_Excerpt to read_.
★ ★ ★
I asked if he would see her again.
“Doubtful,” he responded. “Now, she is texting me all the time, wanting to hang out. She went from being really chill to going into overdrive.”
“It is the oxytocin—the body’s love drug,” I replied. “Early sex short-circuits rational thought. She is now under the false impression that you’re a catch,’” I laughed.
He rolled his eyes. Then, sheepishly admitted, “It’s not that I am unaware—I am undeserving of the adoration.”
My frequent collaborator, Aimee Hartstein, LCSW, and I often counsel women and men to forgo casual sex. As a therapist with twenty years’ experience, Aimee is privy to the emotional devastation that often occurs when virtual strangers get intimate. While early sex can lead to a productive and healthy relationship, it rare.
Here are some lessons we’d like to share from our unique insight:
1. Sex doesn’t lead to a relationship.
“Many patients say that they have early sex because of chemistry and attraction. But, when I push, they admit they thought sex would make the other person commit to a relationship or at least go on another date. This rarely happens. My advice? If you want a relationship, go slow. Healthy relationships proceed at a natural pace. Plus, they are built on a foundation of trust, which takes time to develop,” said Aimee.
★ ★ ★
[Data drawn from a collection]
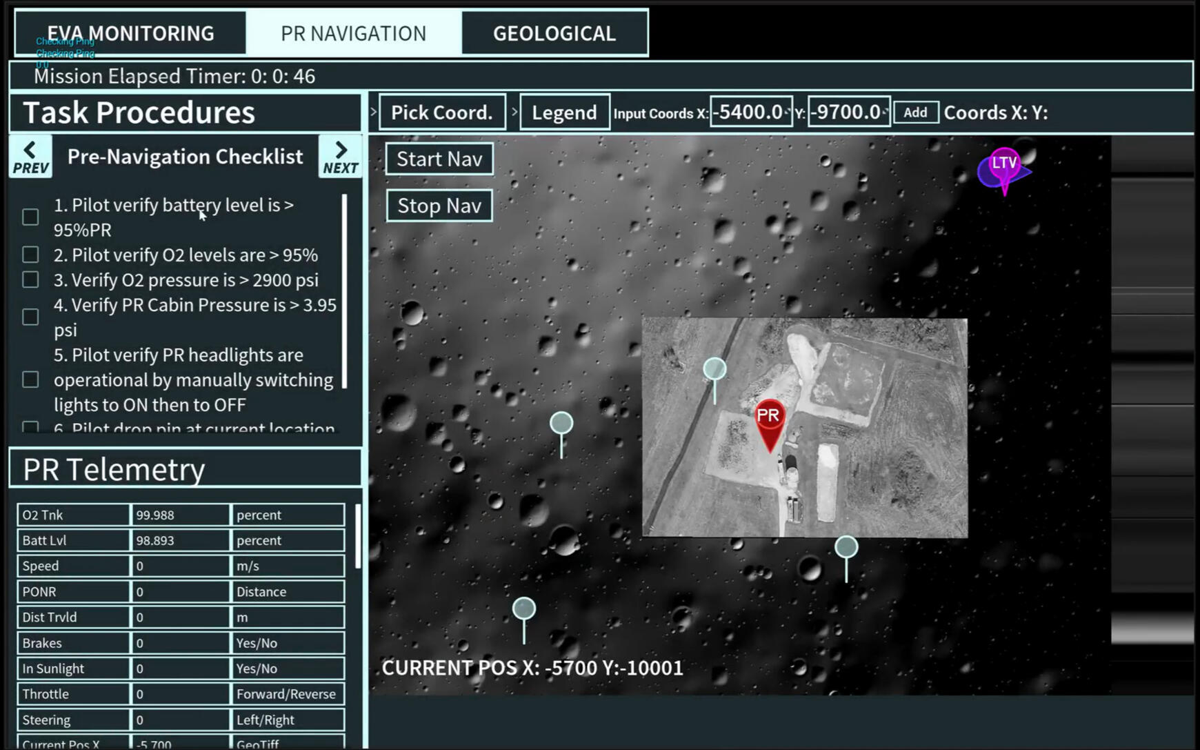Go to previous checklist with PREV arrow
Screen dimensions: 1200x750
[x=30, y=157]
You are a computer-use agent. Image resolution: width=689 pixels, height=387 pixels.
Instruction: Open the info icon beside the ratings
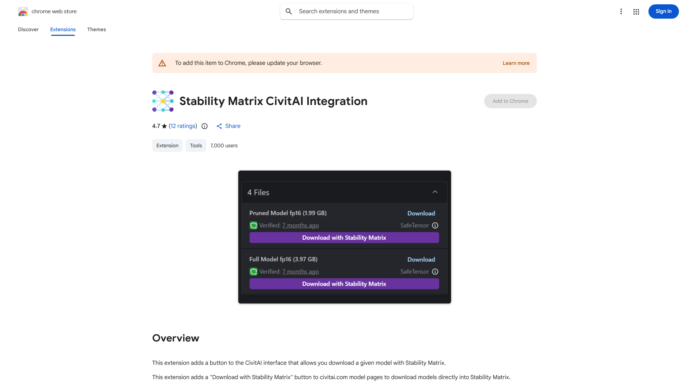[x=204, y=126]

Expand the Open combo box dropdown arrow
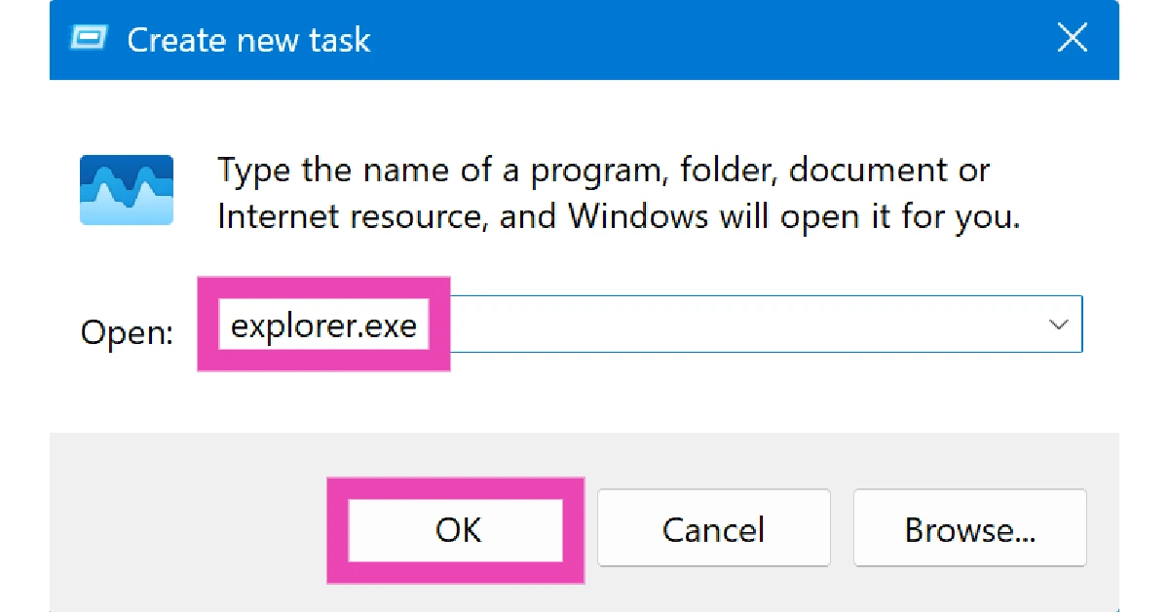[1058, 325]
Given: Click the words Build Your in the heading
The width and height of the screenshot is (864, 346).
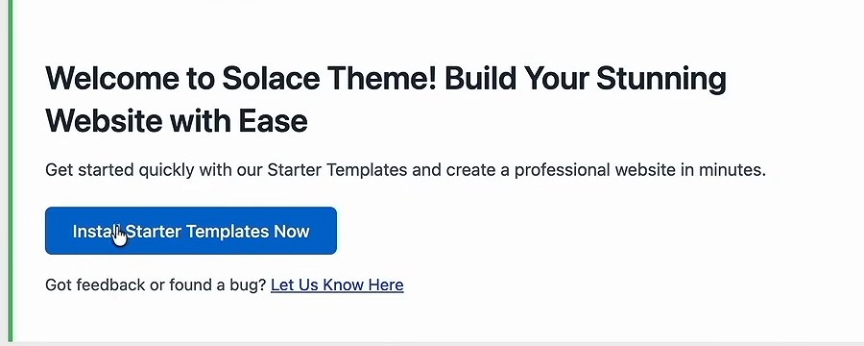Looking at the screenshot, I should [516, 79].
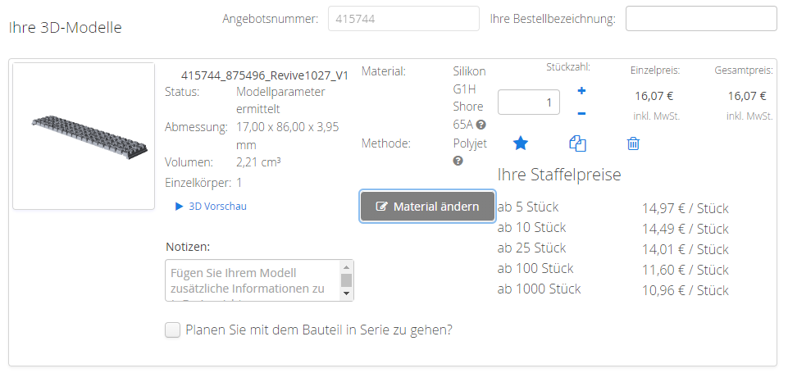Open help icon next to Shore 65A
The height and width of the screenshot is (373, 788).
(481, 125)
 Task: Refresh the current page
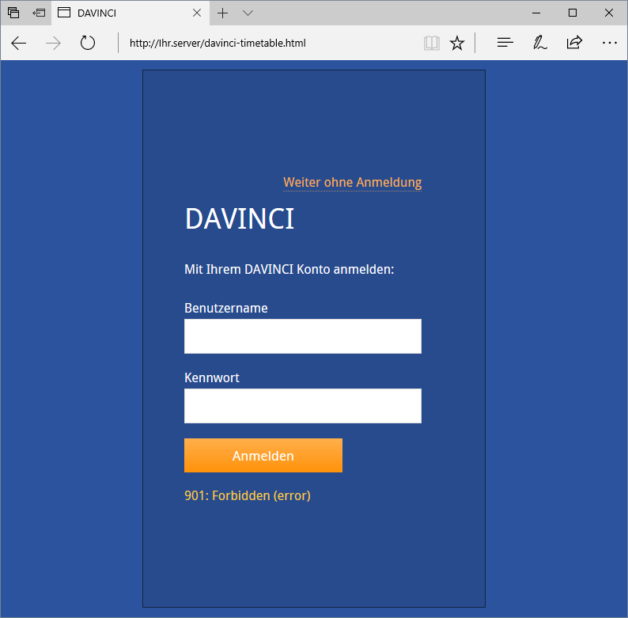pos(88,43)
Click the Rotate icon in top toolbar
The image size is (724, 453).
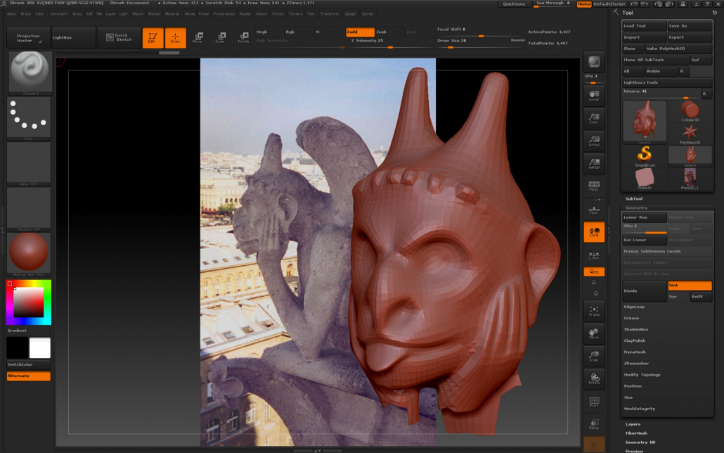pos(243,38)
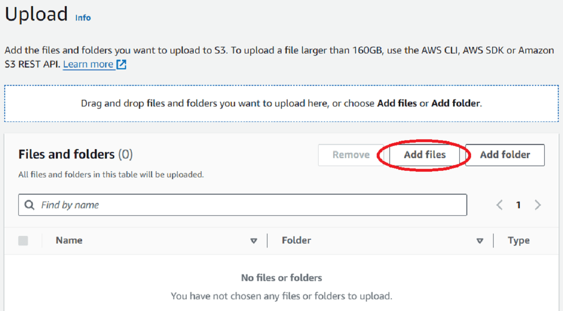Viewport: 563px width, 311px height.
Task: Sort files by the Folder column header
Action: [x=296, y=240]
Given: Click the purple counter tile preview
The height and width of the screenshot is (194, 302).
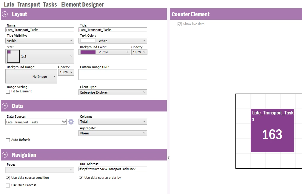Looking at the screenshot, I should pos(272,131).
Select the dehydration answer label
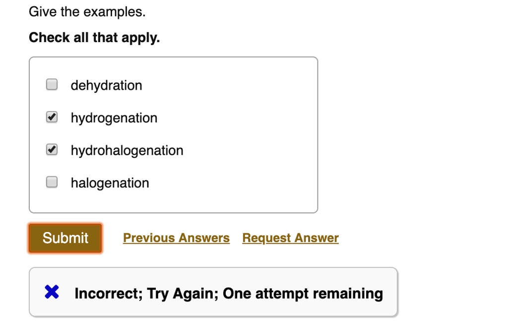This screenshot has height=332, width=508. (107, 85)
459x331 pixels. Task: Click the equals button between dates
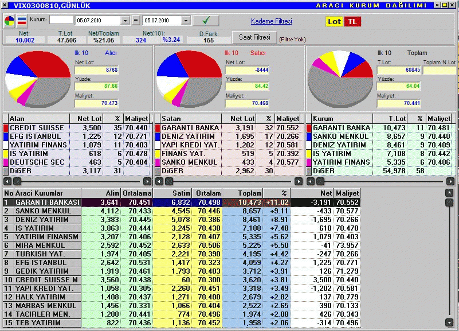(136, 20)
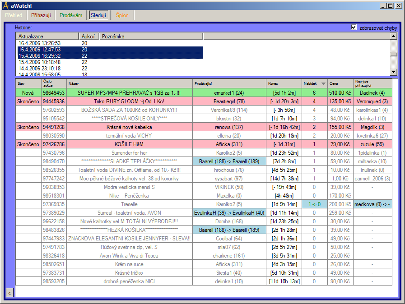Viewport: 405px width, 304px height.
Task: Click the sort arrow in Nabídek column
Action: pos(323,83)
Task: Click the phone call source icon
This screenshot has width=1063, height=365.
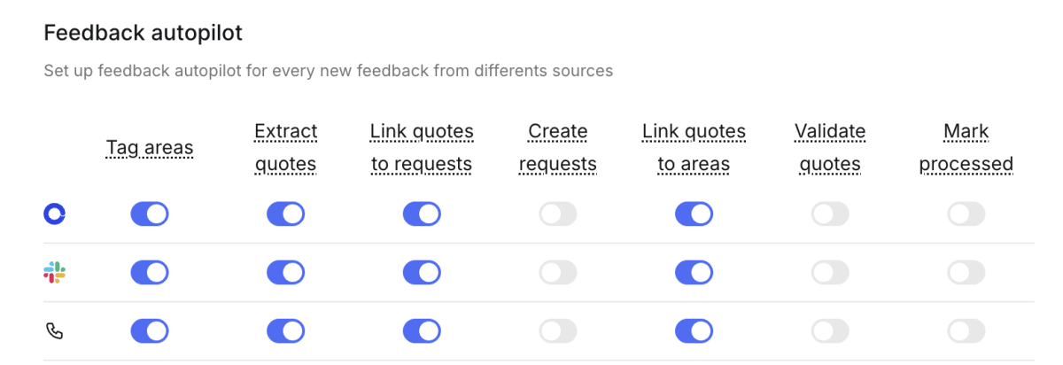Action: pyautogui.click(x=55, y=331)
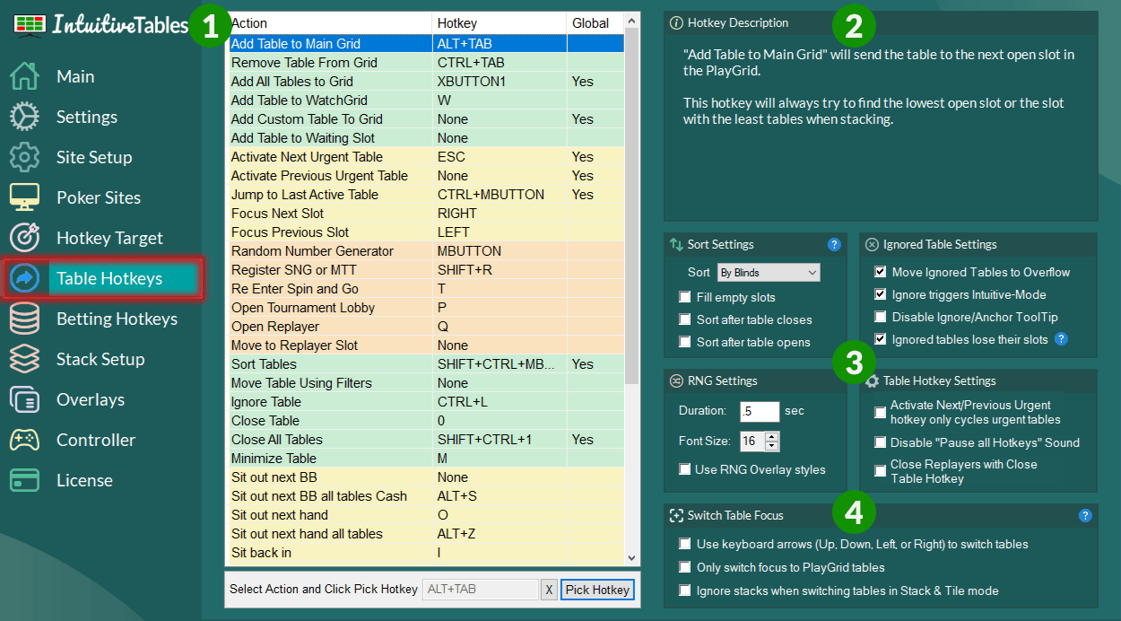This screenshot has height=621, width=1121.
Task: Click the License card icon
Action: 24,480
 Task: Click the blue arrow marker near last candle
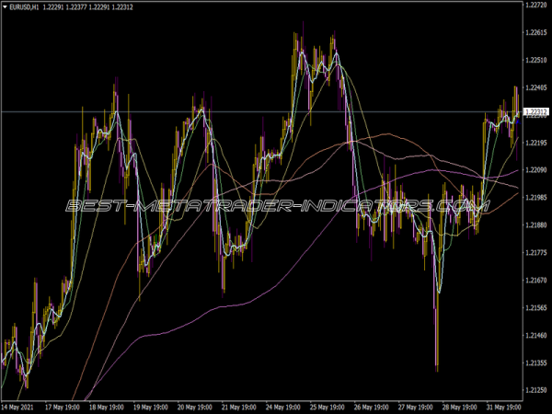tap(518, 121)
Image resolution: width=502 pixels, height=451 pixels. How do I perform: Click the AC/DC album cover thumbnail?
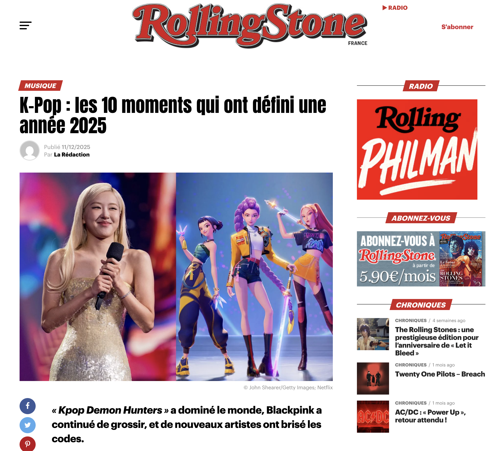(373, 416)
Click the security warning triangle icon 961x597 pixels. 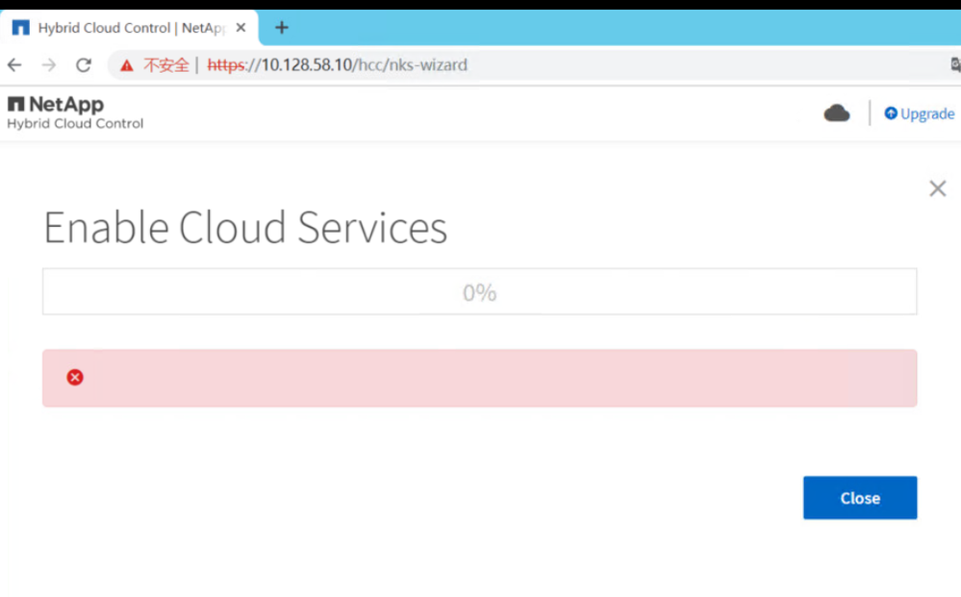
★ ★ ★
_Check your understanding_.
**A.** How many years of experience does Aimee Hartstein have as a therapist, according to the excerpt on casual sex?
**B.** Change "rolled his eyes" to "shrugged" in the excerpt on casual sex, and write out the passage starting with "I asked if he" and going on through "relationship, it rare.".

_Answers for the exercise_.
**A.** Twenty years.

**B.**
I asked if he would see her again.
“Doubtful,” he responded. “Now, she is texting me all the time, wanting to hang out. She went from being really chill to going into overdrive.”
“It is the oxytocin—the body’s love drug,” I replied. “Early sex short-circuits rational thought. She is now under the false impression that you’re a catch,’” I laughed.
He shrugged. Then, sheepishly admitted, “It’s not that I am unaware—I am undeserving of the adoration.”
My frequent collaborator, Aimee Hartstein, LCSW, and I often counsel women and men to forgo casual sex. As a therapist with twenty years’ experience, Aimee is privy to the emotional devastation that often occurs when virtual strangers get intimate. While early sex can lead to a productive and healthy relationship, it rare.